BBSRC STFC Facility Access Funding
Baculovirus expression vectors (BEVS) have become one of the most versatile and successful systems for the production of recombinant proteins. Frequently, they succeed in producing difficult targets where other systems have failed. Increasingly, they are employed to produce recombinant protein subunit vaccines, e.g. influenza, Covid-19 and several for animal diseases. They are also very useful for producing large, complex transmembrane proteins for drug discovery.
The natural replication cycle of baculoviruses in insect cells involves early, late and very late phases of gene expression. Notably, the late phase sees the production of infectious virus particles that bud from the plasma membrane and are essential for virus dissemination in cell culture. Recombinant proteins are largely produced in the very late phase, however, some protein synthesis initiates in the late phase and if the target is cytotoxic this can have an impact on budded virus (BV) yield. This may reduce the infectious titre of virus by up to 10-fold. While this is not usually a problem in small scale tests to monitor recombinant proteins, it can have serious consequences in subsequent scale up work where large cultures of insect cells are infected with BEVS using high particle:cell ratios. A further issue is the production of BV stocks with high titres that may not be stable upon storage. Rather than maintaining a high titre for months, this period reduces to a few weeks of storage in a cold room.
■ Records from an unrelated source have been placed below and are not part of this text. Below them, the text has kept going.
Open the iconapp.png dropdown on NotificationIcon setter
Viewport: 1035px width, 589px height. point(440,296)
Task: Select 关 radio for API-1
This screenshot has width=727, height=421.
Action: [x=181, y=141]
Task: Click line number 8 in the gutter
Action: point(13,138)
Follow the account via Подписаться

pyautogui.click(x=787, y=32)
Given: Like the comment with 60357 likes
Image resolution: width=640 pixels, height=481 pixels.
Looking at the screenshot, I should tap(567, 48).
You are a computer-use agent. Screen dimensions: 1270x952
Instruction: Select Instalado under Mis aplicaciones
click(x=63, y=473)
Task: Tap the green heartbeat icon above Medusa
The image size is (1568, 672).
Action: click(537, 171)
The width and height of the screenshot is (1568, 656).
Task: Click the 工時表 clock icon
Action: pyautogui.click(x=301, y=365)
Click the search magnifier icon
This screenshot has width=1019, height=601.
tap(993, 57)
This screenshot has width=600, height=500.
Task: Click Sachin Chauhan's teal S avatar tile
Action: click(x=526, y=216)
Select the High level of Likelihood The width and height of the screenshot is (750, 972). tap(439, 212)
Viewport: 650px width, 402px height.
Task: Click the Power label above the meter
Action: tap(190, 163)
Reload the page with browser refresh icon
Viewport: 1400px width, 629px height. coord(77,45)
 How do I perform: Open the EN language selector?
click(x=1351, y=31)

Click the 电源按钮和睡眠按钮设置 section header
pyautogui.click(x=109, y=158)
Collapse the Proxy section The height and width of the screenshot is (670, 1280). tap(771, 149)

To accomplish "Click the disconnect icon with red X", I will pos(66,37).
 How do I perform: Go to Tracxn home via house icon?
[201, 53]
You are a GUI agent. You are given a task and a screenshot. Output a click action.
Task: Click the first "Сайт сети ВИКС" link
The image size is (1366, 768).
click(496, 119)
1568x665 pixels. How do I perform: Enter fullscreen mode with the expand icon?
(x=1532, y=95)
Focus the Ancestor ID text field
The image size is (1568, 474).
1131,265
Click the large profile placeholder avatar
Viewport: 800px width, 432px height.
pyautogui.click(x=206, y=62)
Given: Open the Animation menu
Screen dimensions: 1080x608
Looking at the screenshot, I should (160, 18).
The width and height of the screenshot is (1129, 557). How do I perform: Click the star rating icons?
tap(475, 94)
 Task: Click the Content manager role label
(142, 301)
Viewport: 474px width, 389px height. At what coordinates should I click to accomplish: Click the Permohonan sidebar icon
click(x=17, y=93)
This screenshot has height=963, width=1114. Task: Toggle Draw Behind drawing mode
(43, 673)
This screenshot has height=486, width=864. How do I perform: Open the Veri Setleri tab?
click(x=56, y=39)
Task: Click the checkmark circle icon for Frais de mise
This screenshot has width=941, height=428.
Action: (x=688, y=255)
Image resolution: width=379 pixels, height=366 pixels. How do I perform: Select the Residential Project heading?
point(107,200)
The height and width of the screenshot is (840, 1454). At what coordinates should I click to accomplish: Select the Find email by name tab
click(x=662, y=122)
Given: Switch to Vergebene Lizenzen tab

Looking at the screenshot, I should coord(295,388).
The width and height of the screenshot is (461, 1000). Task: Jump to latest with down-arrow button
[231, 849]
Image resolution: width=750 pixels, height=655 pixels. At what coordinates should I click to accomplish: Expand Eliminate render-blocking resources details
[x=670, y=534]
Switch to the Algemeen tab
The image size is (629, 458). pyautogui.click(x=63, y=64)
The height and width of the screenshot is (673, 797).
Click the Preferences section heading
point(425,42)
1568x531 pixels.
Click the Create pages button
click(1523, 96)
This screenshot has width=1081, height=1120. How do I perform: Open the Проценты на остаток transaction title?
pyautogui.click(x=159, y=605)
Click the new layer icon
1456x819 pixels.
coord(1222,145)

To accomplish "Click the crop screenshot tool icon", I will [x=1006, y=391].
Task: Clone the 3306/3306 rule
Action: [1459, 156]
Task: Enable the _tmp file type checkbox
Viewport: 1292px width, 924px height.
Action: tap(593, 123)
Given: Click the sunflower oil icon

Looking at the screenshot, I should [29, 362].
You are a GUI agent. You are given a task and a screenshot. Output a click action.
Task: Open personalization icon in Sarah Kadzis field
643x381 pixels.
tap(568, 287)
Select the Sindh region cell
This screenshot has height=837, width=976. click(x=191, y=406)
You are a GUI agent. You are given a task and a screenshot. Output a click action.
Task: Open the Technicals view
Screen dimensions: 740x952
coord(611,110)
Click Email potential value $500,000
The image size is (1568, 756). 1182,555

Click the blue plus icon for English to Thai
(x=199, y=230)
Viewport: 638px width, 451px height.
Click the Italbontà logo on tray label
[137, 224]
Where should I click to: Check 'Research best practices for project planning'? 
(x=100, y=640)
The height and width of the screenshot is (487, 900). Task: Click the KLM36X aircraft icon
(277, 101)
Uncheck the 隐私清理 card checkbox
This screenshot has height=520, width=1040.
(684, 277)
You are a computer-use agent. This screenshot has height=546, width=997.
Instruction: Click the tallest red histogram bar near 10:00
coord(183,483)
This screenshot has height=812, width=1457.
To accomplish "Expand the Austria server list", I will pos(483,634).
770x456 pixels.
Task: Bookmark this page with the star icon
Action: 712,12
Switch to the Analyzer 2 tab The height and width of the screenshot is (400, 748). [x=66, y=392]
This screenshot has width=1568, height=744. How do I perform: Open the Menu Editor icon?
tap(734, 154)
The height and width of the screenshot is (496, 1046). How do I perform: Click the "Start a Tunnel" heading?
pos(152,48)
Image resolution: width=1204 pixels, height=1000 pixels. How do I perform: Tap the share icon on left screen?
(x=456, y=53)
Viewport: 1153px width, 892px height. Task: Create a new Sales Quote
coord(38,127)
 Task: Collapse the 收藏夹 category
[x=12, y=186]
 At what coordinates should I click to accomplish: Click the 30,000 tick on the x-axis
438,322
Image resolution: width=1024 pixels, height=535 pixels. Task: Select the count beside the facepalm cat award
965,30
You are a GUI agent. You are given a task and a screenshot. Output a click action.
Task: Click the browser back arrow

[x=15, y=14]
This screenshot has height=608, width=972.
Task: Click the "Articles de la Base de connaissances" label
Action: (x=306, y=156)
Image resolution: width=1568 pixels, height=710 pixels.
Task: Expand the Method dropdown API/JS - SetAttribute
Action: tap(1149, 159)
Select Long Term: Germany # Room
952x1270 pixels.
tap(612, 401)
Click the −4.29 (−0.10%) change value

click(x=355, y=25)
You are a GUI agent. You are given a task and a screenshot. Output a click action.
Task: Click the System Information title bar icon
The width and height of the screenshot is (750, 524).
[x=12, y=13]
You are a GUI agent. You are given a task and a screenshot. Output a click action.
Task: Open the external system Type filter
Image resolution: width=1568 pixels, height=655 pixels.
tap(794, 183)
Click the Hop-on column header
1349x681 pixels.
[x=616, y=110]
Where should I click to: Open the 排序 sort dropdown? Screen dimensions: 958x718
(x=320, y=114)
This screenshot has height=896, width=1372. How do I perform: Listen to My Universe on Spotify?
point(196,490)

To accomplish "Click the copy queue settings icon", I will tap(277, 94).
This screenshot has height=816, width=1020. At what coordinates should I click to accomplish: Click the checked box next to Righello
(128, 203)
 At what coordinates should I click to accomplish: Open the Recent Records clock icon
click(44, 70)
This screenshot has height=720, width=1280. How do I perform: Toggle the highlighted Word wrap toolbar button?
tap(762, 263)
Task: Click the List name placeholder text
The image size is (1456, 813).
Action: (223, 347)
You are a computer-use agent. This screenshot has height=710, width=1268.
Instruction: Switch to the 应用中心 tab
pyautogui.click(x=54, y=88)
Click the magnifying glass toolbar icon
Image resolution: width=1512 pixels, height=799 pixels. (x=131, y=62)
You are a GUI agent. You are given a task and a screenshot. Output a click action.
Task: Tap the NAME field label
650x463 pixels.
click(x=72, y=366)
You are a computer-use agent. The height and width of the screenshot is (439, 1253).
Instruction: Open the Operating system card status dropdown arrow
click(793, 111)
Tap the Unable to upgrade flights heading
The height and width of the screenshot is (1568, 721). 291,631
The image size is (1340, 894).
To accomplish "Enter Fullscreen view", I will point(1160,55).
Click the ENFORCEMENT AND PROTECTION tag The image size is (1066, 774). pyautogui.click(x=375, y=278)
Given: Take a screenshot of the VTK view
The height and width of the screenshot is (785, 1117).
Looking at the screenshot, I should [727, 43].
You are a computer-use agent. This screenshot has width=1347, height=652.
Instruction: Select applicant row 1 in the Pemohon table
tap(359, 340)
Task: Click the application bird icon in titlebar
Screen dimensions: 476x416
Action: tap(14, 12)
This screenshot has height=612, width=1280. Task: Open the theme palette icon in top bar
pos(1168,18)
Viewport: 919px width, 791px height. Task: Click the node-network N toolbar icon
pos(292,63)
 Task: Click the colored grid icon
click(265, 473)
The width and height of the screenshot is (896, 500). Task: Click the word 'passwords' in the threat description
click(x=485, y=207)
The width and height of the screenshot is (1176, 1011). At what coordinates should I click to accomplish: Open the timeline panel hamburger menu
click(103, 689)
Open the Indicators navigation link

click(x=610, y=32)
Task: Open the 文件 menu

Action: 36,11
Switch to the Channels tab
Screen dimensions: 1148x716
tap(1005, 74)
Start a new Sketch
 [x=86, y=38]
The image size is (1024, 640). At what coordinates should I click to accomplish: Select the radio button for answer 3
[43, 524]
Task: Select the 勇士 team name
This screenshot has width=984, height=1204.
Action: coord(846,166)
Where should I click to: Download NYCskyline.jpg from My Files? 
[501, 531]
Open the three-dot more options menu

The cause(s) of the virus low titre and instability are unknown, apart from the link with recombinant protein production. We hypothesise that the structural integrity of BV is affected by the recombinant protein. However, BV structural data is very scarce due to limited access to state-of-the-art facilities, leading to a lack of in-depth understanding of these expression vectors and impacting on further BEVS development. With world-leading structural-characterisation facilities at STFC, such as SANS and cryo-TEM, we can examine and investigate the structural integrity of recombinant BV with compromised infectious titre or stability on storage.
The successful completion of this structural study will allow us to formulate intelligent design strategies for recombinant protein production that mitigate their effect on BV structure and infectivity.